С того самого дня, как он попал в эти края, чужак удивлялся этому коровьему стону. Как только небо и море темнели, слышалось мычание коровы, и он тут же представлял себе кроткие глаза под темными ресницами — беспокойно мычащее животное, которое бредет по берегу моря. Всю ночь, не переставая, слышался жалобный стон. Потом надолго наступала тишина. А когда чересчур бледное небо снова иссушало равнину, звук становился ясным и коротким.
Чужак бродил по песчаной пустоши, минуя грядки спаржи, виноградники, пожелтевшую от соли траву, то и дело останавливался, глядя на коров, которых держали на острове, но ни одна из них не издавала этого безнадежного стенания.
Однажды, в душный августовский вечер, перед заходом солнца, когда уже почти стемнело, чужак спросил у старухи в широких черных шароварах, склонившейся над виноградной лозой, растущей среди песков, отчего так жалобно стонет корова.
Женщина подняла голову, повязанную платком, прятавшим волосы, и он увидел потемневшее от солнца лицо, покрытое преждевременными морщинами; она взглянула на чужака и снова склонилась над фиолетовой гроздью. «Для них я всего лишь чужак, попавший сюда с континента», — подумал мужчина и направился к своей бескрылой мельнице, сараю и колодцу, что на самом краю поселка.
Но как-то утром, когда в молочной лавке нагрузили полную телегу проволочных ящиков и шум вдруг умолк, чужак снова заговорил о корове.

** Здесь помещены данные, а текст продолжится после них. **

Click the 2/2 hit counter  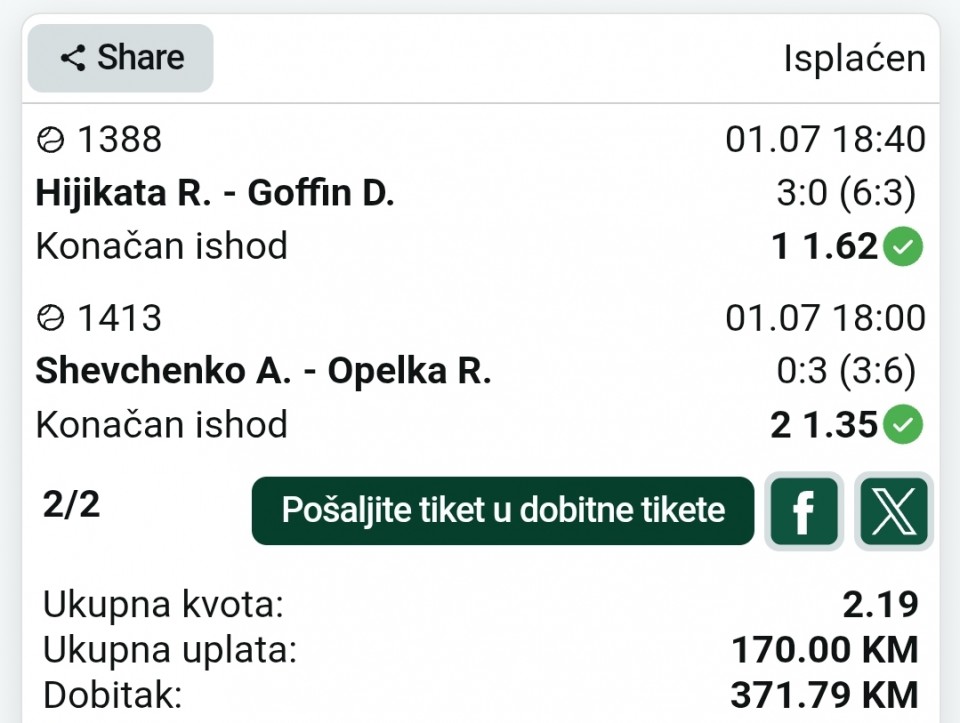click(x=71, y=505)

Сын лавочника засмеялся, потом протянул ему полную кружку молока и воскликнул: «Но это совсем не корова! — Он махнул рукой в направлении островной косы. — Это бакен. Там поставлен бакен, потому что место опасное. И когда ветер с той стороны, бакен слышно. Так что это не корова». И он принялся разливать молоко для продажи, посмеиваясь над этим человеком — «месье Андре», как он его называл, который никогда не ходил с рыбаками на лодке и не знал про бакен.

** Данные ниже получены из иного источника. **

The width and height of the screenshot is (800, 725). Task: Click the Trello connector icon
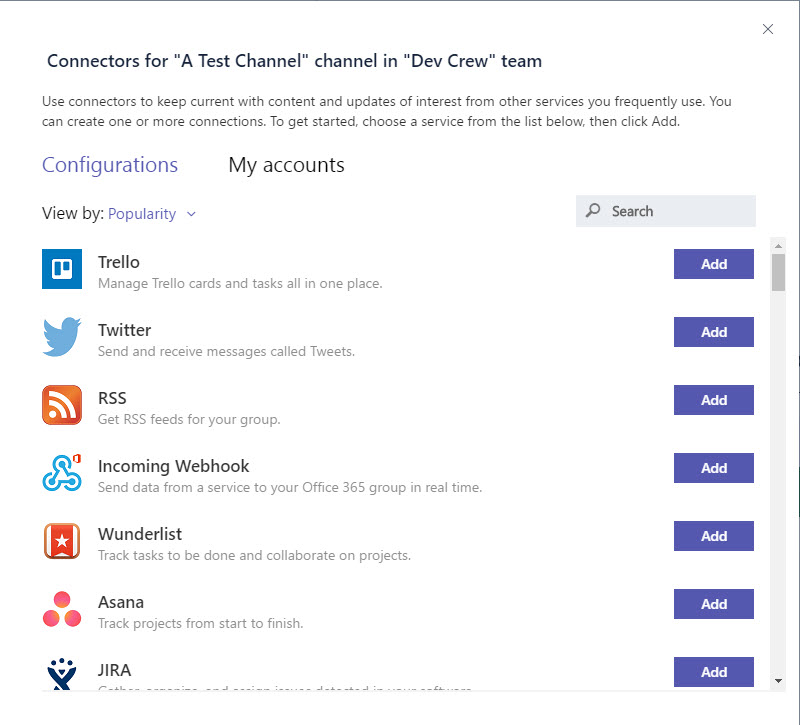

Летом людей с континента здесь еще принимали, продавая им втридорога раковины, клубнику или вино, но не любили их. Однако крестьяне не мешали месье Андре беспрепятственно ходить по всему острову, а мальчишки, забравшись на пузатые бочки, стоящие в ряд около церкви, уже не умолкали при его появлении. Иногда они шли за чужаком до самой мельницы, усаживались на ограде, окружавшей двор, и рассказывали разные истории о своей деревне, а чаще говорили об урожае винограда и креветках, приносимых сентябрьским приливом. Месье Андре едва поддерживал разговор, и дети понемногу расходились, шаркая ногами и поддавая камешки, летевшие в податливые заросли крапивы.

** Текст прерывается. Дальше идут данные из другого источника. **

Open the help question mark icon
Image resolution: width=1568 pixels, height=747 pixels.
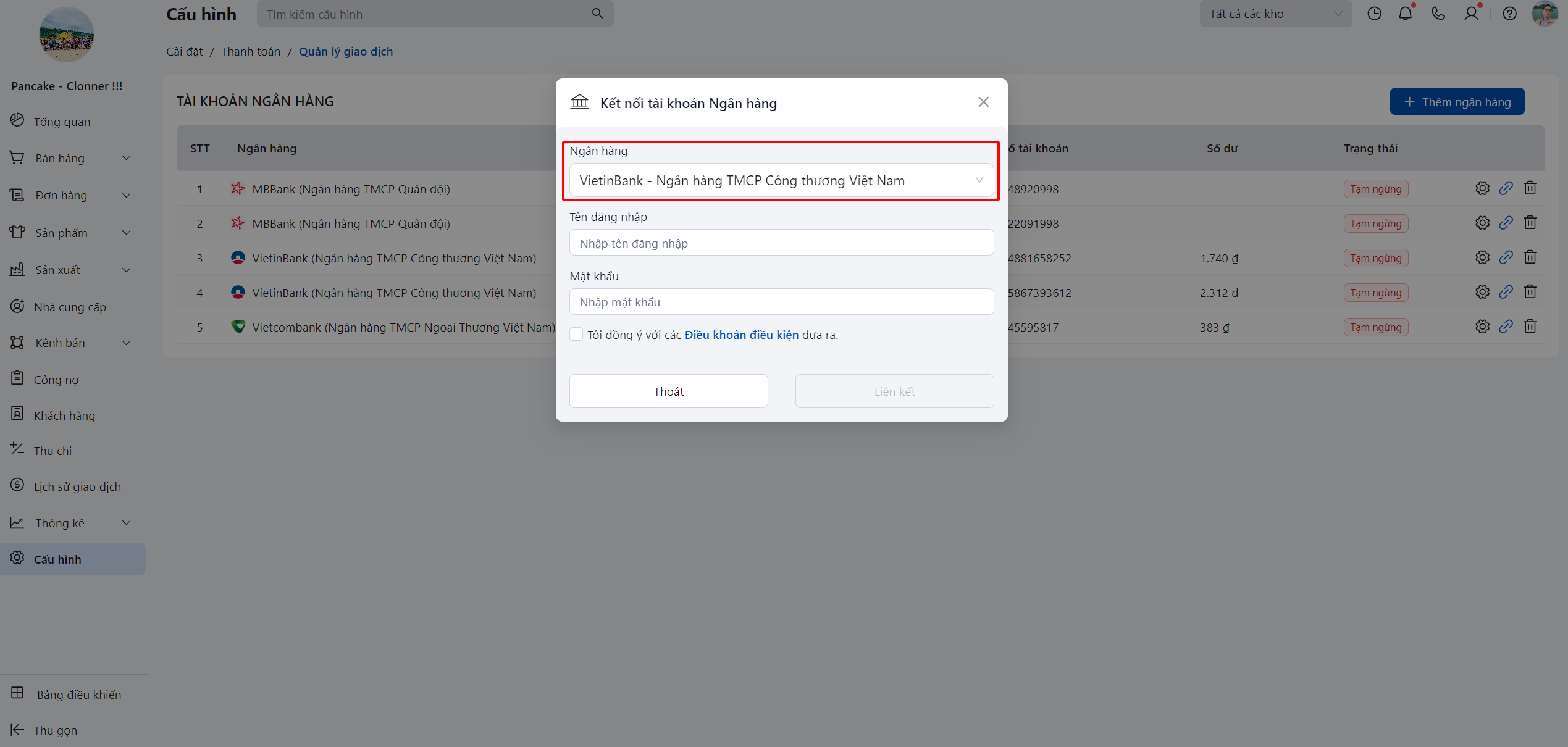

Он был не очень-то разговорчив, этот чужак, и они ничего не знали о нем. Он купил старую мельницу за деревней, где иногда прятались влюбленные парочки, но рабочих не нанял, ни в Ла Рошели, ни где-либо в округе. Он приобрел мельницу и жил там в полном одиночестве. От водителя автобуса люди знали, что он купил ставни, задвижки и шпингалеты в Сан-Мартине; что старьевщик доставил мебель, а больше не знали ничего. Ему никто не писал писем, это подтверждал почтальон. Болтали, что он беглый преступник, поскольку каждый год из крепости сбегал какой-нибудь заключенный. Шло время. Теперь неподалеку от домиков крестьян ярко выделялась побеленная известью мельница с зелеными ставнями, такими же, как в других домах, а когда крестьяне говорили о месье Андре, то, пожимая плечами, довольствовались одной фразой: «Он безобидный».
Но месье Андре не был безобидным. Разве что для других, но не для себя. Это была старая история! Ему не было еще и пяти лет, как он остался без матери, с отцом, который им не интересовался. У него появилась мачеха, маленький брат, и для Андре был уготован пансион. В пансионе он почувствовал, что его никто не понимает. Все попытки с кем-то сблизиться ни к чему не привели. Он говорил себе, что во всем виноват он сам, и страдал от этого. Одиночество было ему невыносимо, ведь не он его выбирал.